Koyunlarda fötal cinsiyetin belirlenmesinde kullanılan yöntemlerden biri maternal plazmadaki fötal DNA’ların Polimeraz Zincir Reaksiyonu (PZR) ile çoğaltılmasına dayanır. Ancak, maternal plazmadan izole edilen DNA miktarı ve kalitesi, kullanılan DNA izolasyon yöntemine göre önemli ölçüde değişebilmektedir. Bu çalışmada, üç farklı DNA izolasyon metoduyla koyun maternal plazmasından izole edilen DNA’ların PZR ile çoğaltılarak fötüs cinsiyetlerinin belirlenmesi amaçlandı. Bu amaçla, gebeliğin 20. haftasındaki 13 adet koyundan plazma örnekleri alındı ve doğum sonrası yavruların cinsiyetleri doğrulandı. Pozitif kontrol amacıyla iki adet koç plazması, negatif kontrol amacıyla ise iki adet gebe olmayan koyun plazması kullanıldı. Maternal plazmadan fenol-kloroform izolasyon metodu ve iki farklı ticari nükleik asit izolasyon kiti (QIAamp ve FitAmp) kullanılarak DNA izole edildi. İzole edilen DNA örneklerinden X ve Y kromozomları üzerindeki Amelogenin ve SRY (Sex-determining Region Y) genlerinin hedef bölgeleri PZR yöntemi ile çoğaltıldı. Ticari nükleik asit izolasyon kitleriyle elde edilen DNA’lardan SRY ve Amelogenin primerleri ile yapılan farklı PZR işlemlerinde fötüs cinsiyetinin belirlenmesine yönelik spesifik PZR ürünleri elde edilemedi. Diğer taraftan, fenol-kloroform izolasyon metoduyla izole edilen DNA örneklerinden 10’unda (7 erkek ve 3 dişi fötal DNA içeren örnekte) fötüs cinsiyeti doğru bir şekilde teşhis edildi (10/13). Ancak erkek fötüs taşıyan üç koyundan elde edilen DNA örneklerinden erkek cinsiyet teşhisine özgü PZR ürünleri elde edilemedi (3/13). Çalışmanın sonuçları koyunlarda maternal plazmadan DNA izolasyonunda iki farklı ticari nükleik asit izolasyon kiti kullanıldığında fötal cinsiyetin tespit edilemediğini, diğer taraftan fenol-kloroform izolasyon metodu ile fötal cinsiyet teşhisi yapılabildiğini, ancak bu metodun da hatalı sonuçlara neden olabildiğini göstermiştir.

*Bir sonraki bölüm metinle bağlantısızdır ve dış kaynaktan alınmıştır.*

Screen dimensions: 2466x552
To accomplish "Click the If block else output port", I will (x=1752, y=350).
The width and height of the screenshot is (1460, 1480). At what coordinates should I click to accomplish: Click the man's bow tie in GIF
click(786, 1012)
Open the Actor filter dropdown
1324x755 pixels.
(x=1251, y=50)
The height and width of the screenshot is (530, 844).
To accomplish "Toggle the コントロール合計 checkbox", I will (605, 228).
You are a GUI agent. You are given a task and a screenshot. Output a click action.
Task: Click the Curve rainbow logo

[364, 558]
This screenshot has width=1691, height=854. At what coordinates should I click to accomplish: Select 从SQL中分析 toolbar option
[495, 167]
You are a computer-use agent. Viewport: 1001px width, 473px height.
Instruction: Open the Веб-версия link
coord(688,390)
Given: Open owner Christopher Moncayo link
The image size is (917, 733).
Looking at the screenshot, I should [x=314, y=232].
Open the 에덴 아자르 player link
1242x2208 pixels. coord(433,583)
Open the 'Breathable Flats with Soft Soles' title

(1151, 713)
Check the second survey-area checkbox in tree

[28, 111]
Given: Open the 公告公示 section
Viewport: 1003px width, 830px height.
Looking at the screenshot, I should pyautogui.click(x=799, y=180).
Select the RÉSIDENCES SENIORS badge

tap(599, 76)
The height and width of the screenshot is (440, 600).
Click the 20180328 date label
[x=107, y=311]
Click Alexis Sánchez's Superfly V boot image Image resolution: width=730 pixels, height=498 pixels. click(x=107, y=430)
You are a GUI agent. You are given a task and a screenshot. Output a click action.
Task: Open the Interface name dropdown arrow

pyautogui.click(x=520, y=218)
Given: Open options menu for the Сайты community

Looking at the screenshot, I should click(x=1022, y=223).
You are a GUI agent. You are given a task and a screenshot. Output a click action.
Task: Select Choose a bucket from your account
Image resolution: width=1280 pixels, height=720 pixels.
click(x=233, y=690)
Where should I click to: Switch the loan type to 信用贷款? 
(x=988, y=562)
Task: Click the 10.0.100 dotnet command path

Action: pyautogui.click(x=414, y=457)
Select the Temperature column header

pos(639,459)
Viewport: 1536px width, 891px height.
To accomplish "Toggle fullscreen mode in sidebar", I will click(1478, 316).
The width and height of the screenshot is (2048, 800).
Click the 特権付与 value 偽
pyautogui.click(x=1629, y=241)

One of the methods used for determining fetal sex in sheep depends on amplification of fetal DNA in maternal plasma by polymerase chain reaction (PCR). However, quantity and quality of the DNA isolated from the maternal blood plasma can vary significantly depending on the DNA isolation method used. In this study aimed to determine fetal sex in maternal blood plasma by using three different DNA isolation methods. Plasma samples were collected from 13 ewes at 20th week of pregnancy and the genders of the fetuses were confirmed after birth. Plasma samples were collected from two rams as positive control and from two non-pregnant ewes as negative control. Free circulating DNA in maternal plasma samples was isolated by using phenol-chloroform isolation method and two different commercial DNA isolation kits (QIAamp and FitAmp). The obtained free circulating DNA was used for amplifying the target regions of X- and Ychromosome specific Amelogenin and SRY (Sex-determining Region Y) genes, respectively. Commercial isolation kits did not yield a PCR product of SRY or Amelogenin genes. On the other hand, the fetal sex correctly identified in 10 DNA samples (in three female and seven male fetal DNA including samples) isolated by using phenol-chloroform isolation method (10/13). However, in three samples including male fetal DNA fetal sex were incorrectly identified (3/13), because male sex specific PCR products were not obtained. The results of the study suggested that detection of fetal sex in sheep could not be achieved when two different commercial DNA isolation kits were used for DNA isolation from maternal plasma while phenol-chloroform isolation method was successful for this purpose, although incorrect results could also be obtained when this method was used.